The Victorians could smile at outlandish items of documented Norman meals (boar's head, swan, mallard, teals roasted, pasties of pork, etc.), but it must be said that their own menus may contain items hardly less curious today. In Cassell's Etiquette of Good Society (1886), a list of recommended middle-class dinner-party menus includes the following: stewed pigeons with cherries, salmi of larks, quenelles of rabbit, quails, ragout of sweetbreads, plovers' eggs, ramekins, curried ox-palates, oyster patties, snipe, iced asparagus, and strawberry water. In marked contrast, and no less redolent, are items of the same period in village dinners and other such functions. Here cowheel pie, marrow pudding, pigeon pie, negus, and grog are common entries.

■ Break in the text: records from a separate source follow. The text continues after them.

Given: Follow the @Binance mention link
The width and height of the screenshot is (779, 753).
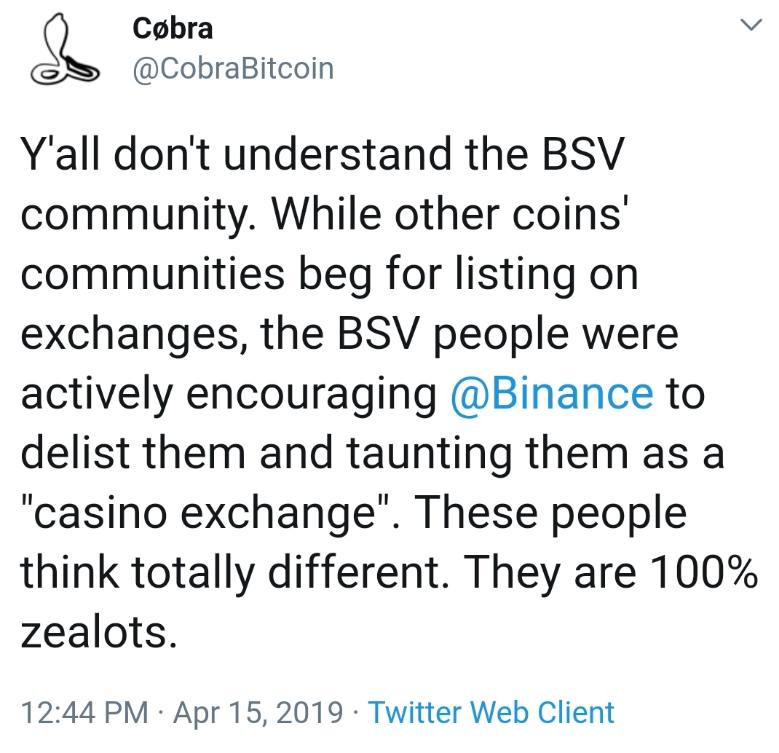Looking at the screenshot, I should tap(550, 392).
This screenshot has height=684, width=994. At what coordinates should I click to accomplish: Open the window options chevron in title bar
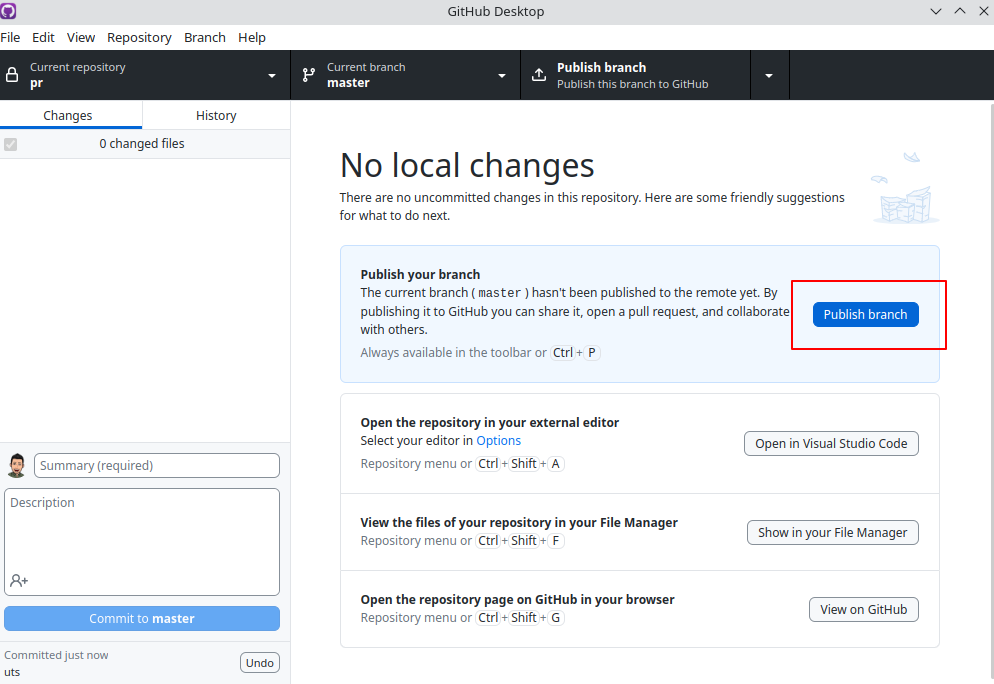pos(936,11)
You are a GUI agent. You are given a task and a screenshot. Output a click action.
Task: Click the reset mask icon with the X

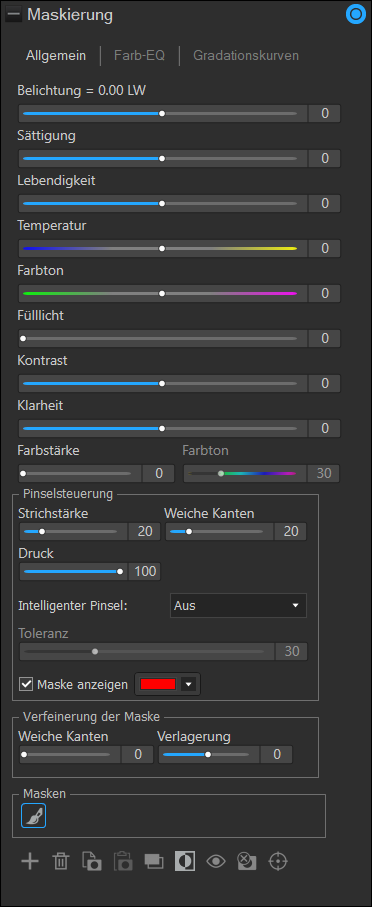[x=247, y=861]
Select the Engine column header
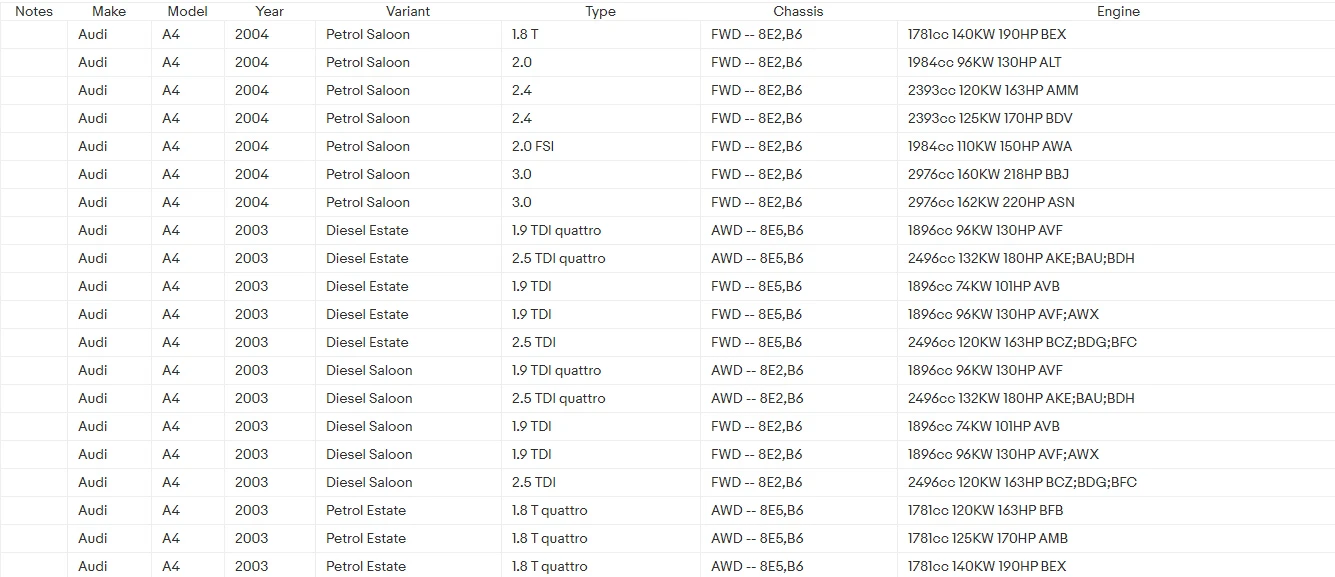 coord(1117,11)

In both Britain and America there has been a clear-cut division between the concept of native or 'home' cooking and the cuisine of the continent of Europe, a distinction clearly reflected in the content and terminology of the hotel and restaurant menu and, in later years, that of the private dinner party. Only in the 1950’s did a trend emerge in British hotels and restaurants to add English translations (and sometimes extensive descriptions) to French menu listings. In American menus, French has appeared only rarely. With the rise of tourism, menus in many parts of Europe have become multilingual. Menus appear in a wide range of style and formats. For major restaurants and hotels, ship's dining rooms, and for special dinners and banquets, they are generally overprinted on preprinted blanks.

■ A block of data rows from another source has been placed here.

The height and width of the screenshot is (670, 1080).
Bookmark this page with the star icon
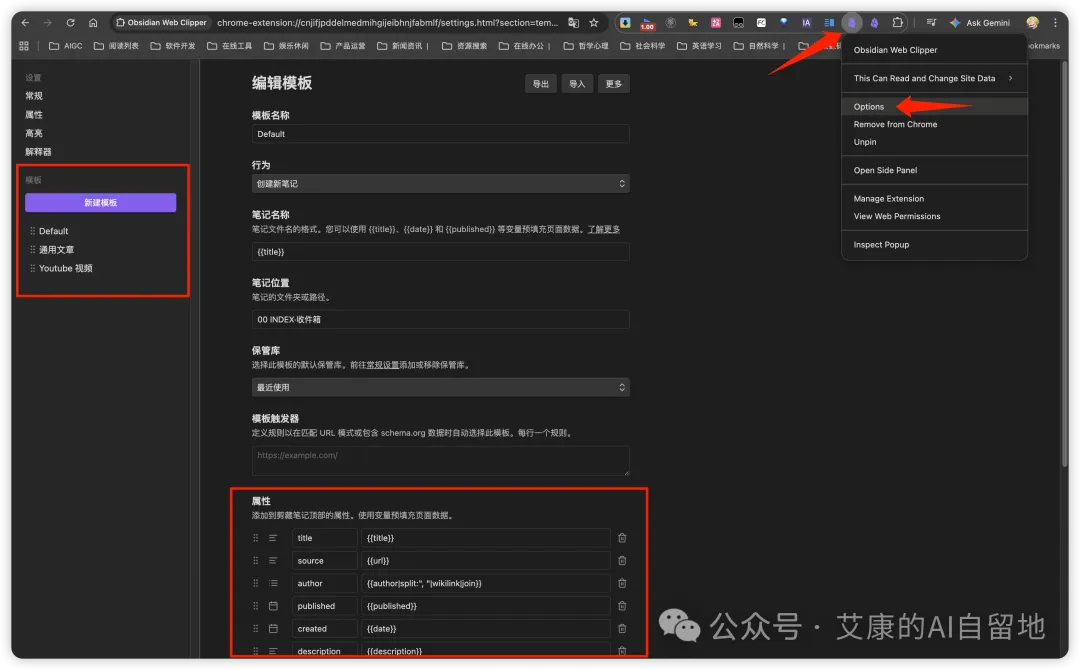tap(594, 22)
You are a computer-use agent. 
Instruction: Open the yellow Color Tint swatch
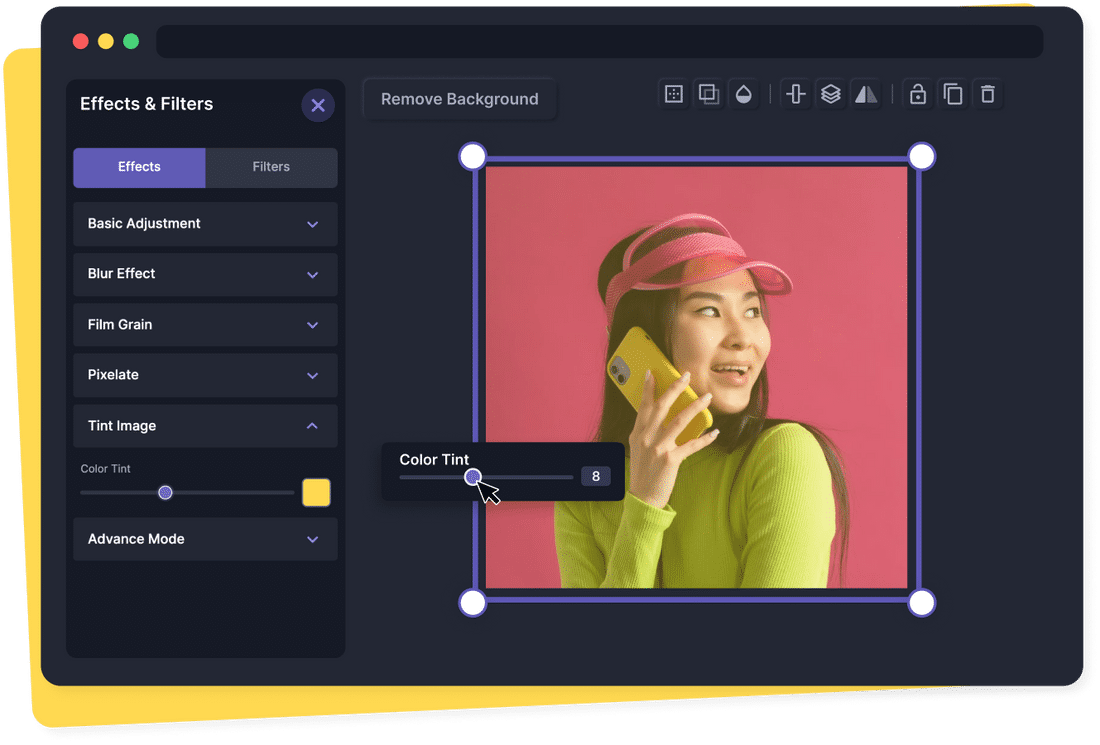(316, 492)
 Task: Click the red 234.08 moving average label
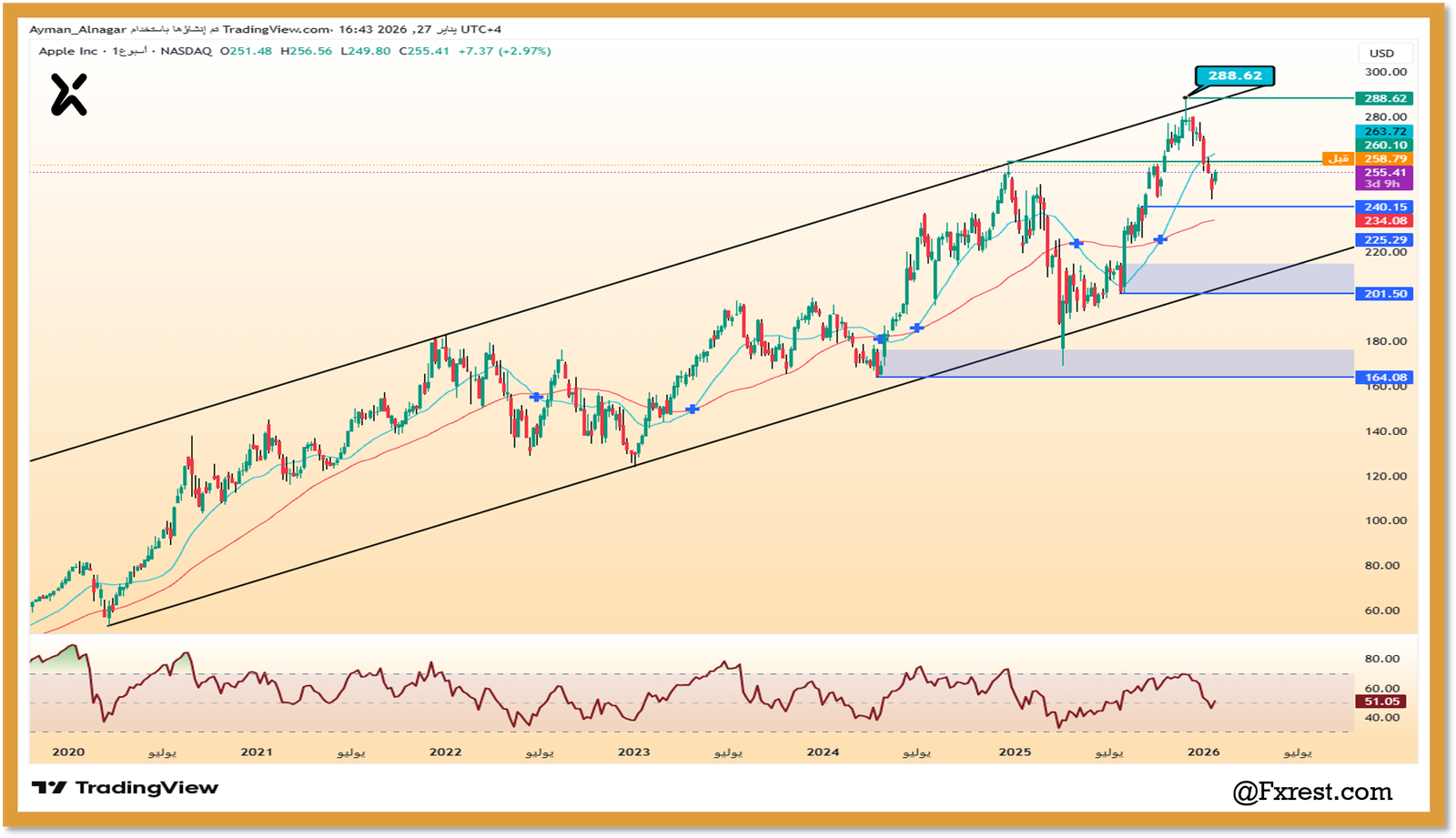[x=1384, y=221]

For ceremonial occasions (Buckingham Palace, Guildhall, Mercer's and Mansion House dinners, etc.) menus have been printed on silk, with fringing, tassels, and other embellishments, including embossing. In the heyday of the CHROMO (c.1860-1910) large numbers of full-colour pictorial designs appeared. Printed for the most part in Germany, these bore no title (and were thus marketable internationally) and featured flowers, girls, and other decorative elements as title-pieces to the blank area of the design. Many were also embossed and pierced in a more or less intricate frame treatment; in many cases this made them unsuitable for overprinting, which meant that they were completed by hand.

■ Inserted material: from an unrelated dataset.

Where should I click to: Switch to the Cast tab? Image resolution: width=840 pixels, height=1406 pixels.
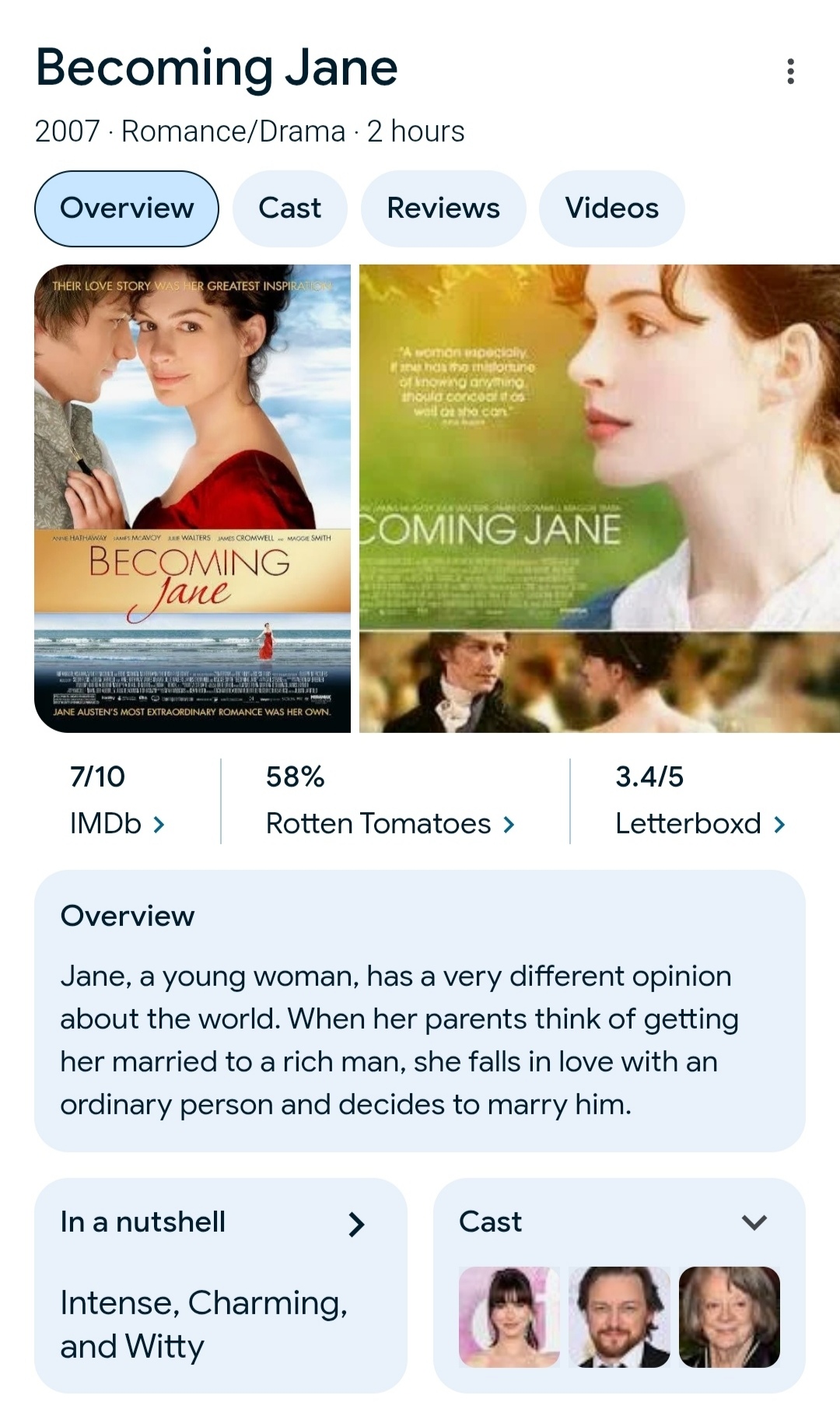click(x=289, y=209)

Restaurant and hotel menus are of special value for the historian of food as, in addition to documenting changing fashions in cuisine, they provide direct information on price levels. Menus may encapsulate not only dinners and diners but their designers. Menus designed by Alphonse Mucha, Charles Dana Gibson, H.M. Bateman and Edward Ardizone, are of particular interest, as are those produced for the Double Crown Club in Britain (which, since the club's foundation in 1924, have been designed and printed by members of the club). However, as we show here, it wasn't always the famous who designed exceptional menucards destined to become collectables. 'Special-occasion menus', often bearing the signatures of those present, also hold the interest of many collectors'.